Quarante ans après sa fondation, le Parti démocratique gabonais (PDG) a gardé le faste des partis uniques créés dans l’euphorie des indépendances. Avec l’armée et la famille du président, il reste l’un des piliers du régime d’Omar Bongo Ondimba (OBO). Ce qui ne l’empêche pas d’être en perpétuelle quête d’identité, face à une opposition divisée et affaiblie. À l’occasion de son neuvième congrès, qui s’est tenu à Libreville du 19 au 21 septembre dernier, le mouvement n’est pas parvenu à surmonter les querelles qui le minent. Ni à se doter d’un projet fédérateur.

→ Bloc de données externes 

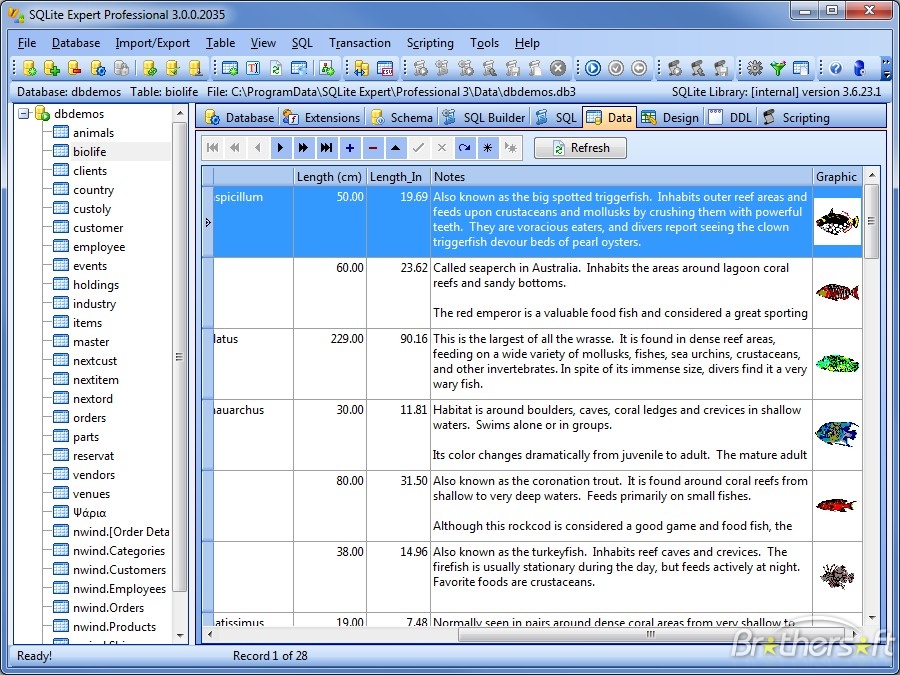Viewport: 900px width, 675px height.
Task: Go to next record in navigator
Action: pyautogui.click(x=280, y=148)
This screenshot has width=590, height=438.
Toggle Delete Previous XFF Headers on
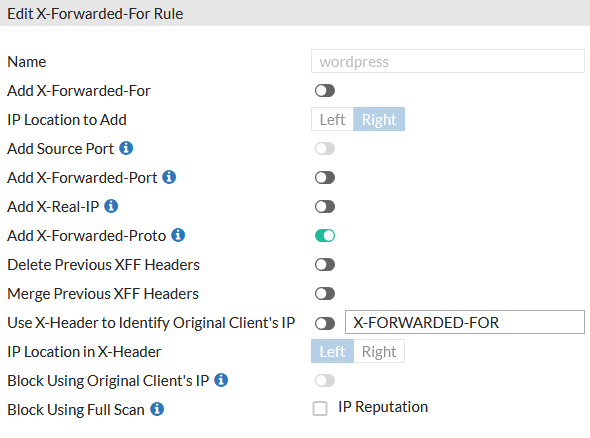click(x=325, y=265)
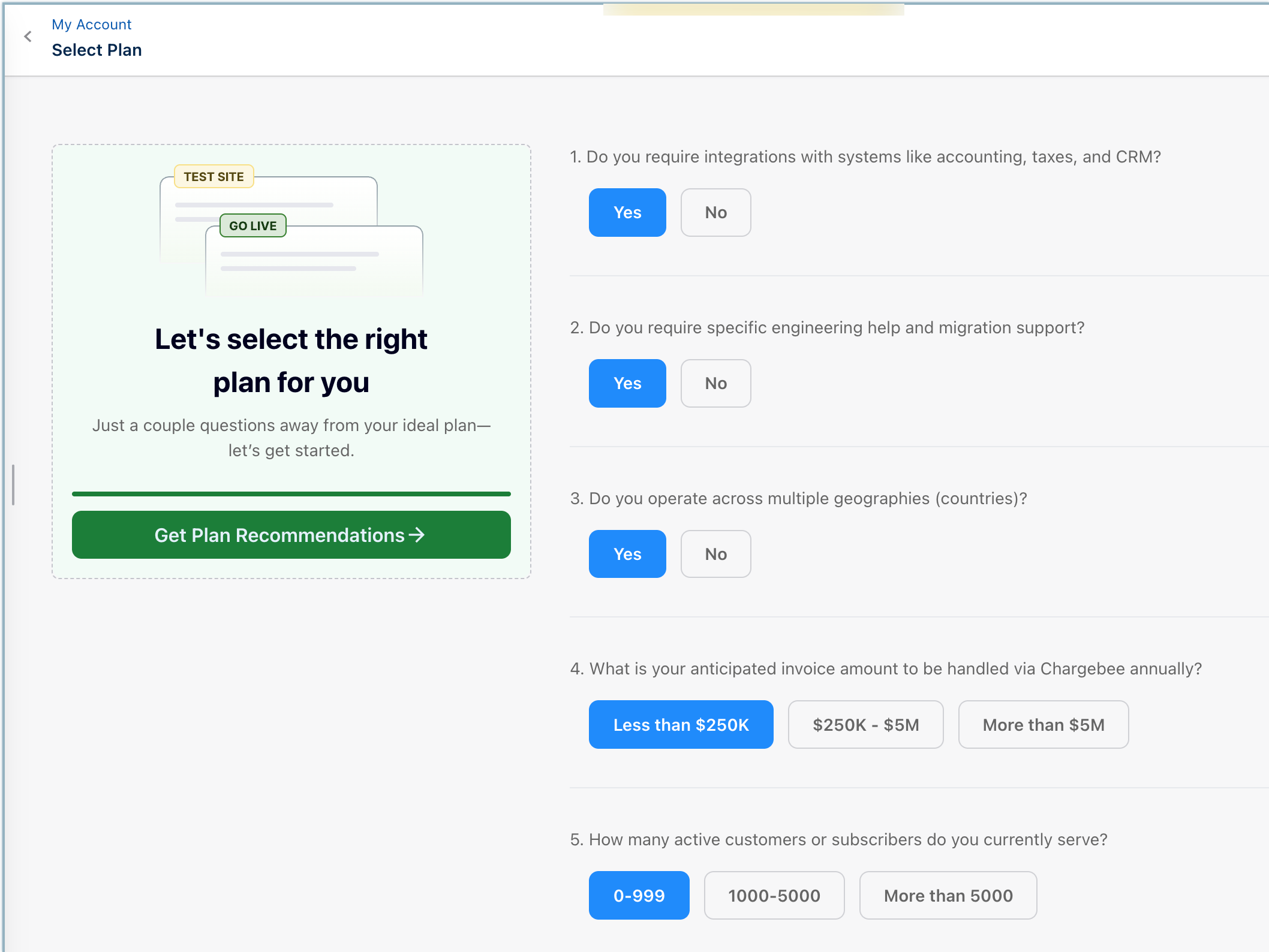Open the My Account breadcrumb link
The width and height of the screenshot is (1269, 952).
(x=91, y=25)
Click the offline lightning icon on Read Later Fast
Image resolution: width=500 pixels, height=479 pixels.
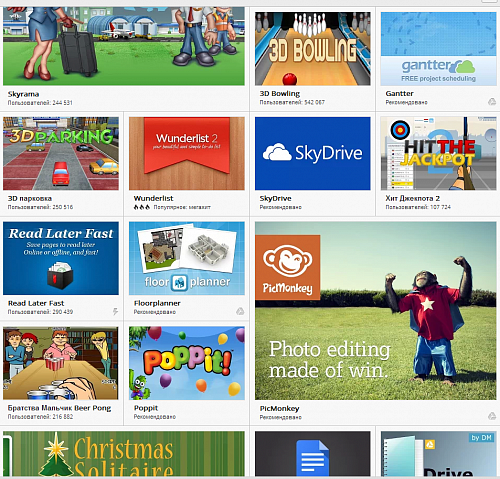[x=115, y=312]
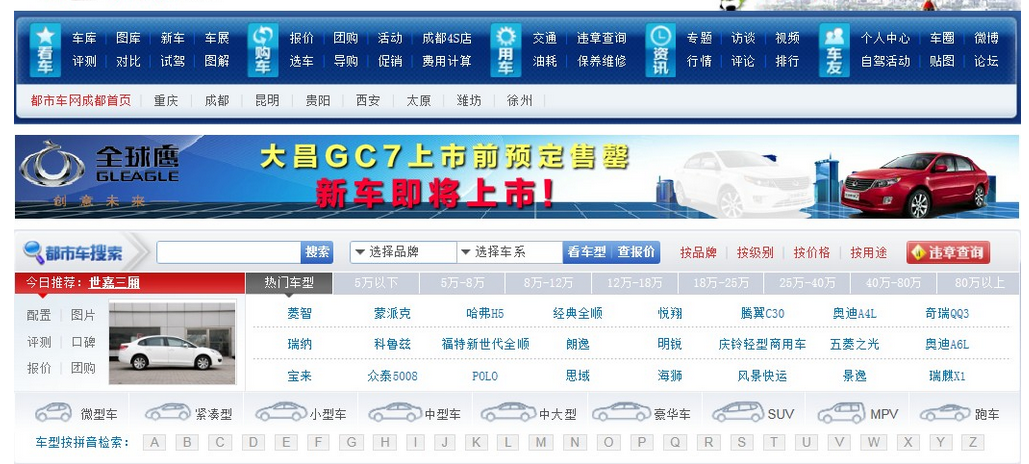Click the 违章查询 red button
The width and height of the screenshot is (1029, 464).
pos(948,252)
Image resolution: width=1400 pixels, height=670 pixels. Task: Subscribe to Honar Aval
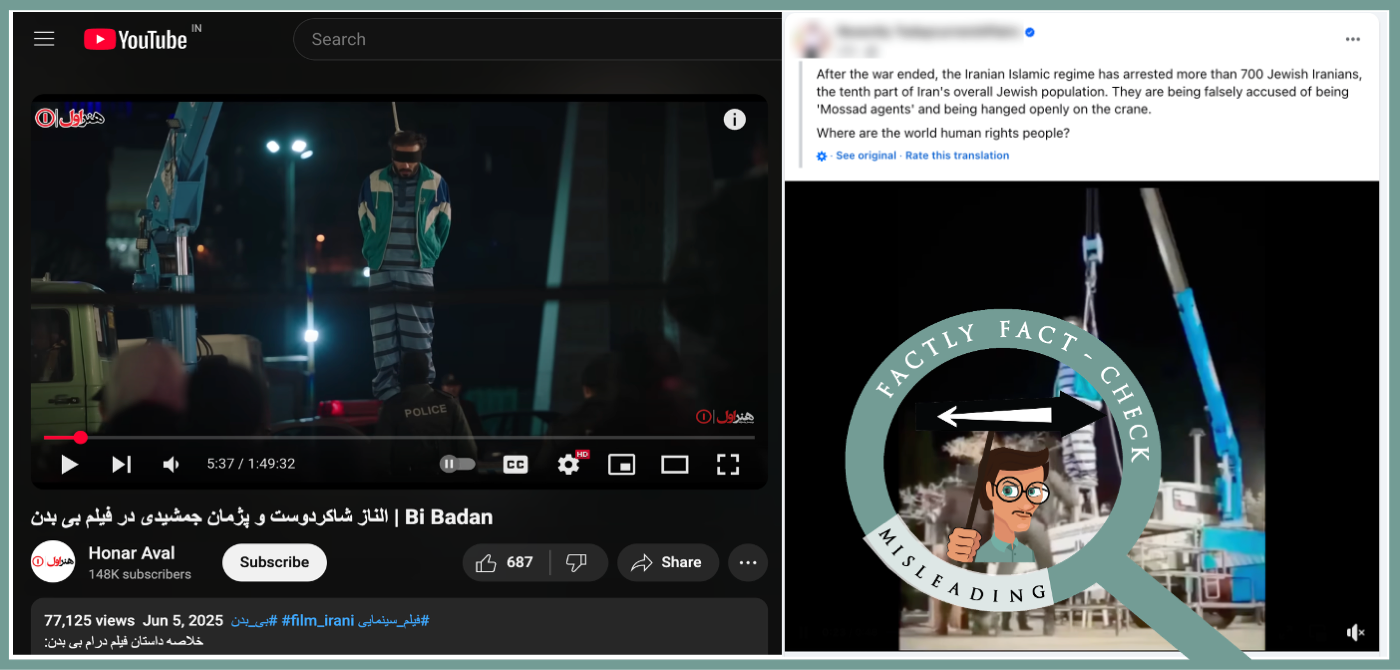click(274, 562)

En fait, le PDG, véritable machine à gagner, serait victime de ses succès. Sa position hégémonique dans l’espace politique national a favorisé l’émergence de rivalités internes. Ses victoires électorales – reconduction du chef de l’État en 2005 avec près de 80 % des suffrages, 81 députés sur 120 lors des législatives de décembre 2006 et 1 110 sièges sur les 1 990 aux élections locales de mars 2008 – laissent penser que l’alternance se jouera en son sein. De quoi doper les ambitions des dauphins potentiels, qui se positionnent de manière de moins en moins voilée dans la perspective de l’après-Bongo. Alors que chacun cherche à décrypter les petites phrases et les sous-entendus qui émaillent les discours des hiérarques « pédégistes », ces bisbilles suscitent désormais le courroux de son président fondateur : « Arrêtez avec les dissensions internes, les guéguerres, les luttes effrénées… Face à de tels comportements, source de confusion, de divisions et d’affaiblissement de notre parti, il n’y a pas lieu d’hésiter : les sanctions doivent tomber, lourdes et immédiates », tonnait OBO en septembre dernier, indiquant clairement qu’il n’entendait pas perdre la main face aux courants contradictoires qui s’affrontent.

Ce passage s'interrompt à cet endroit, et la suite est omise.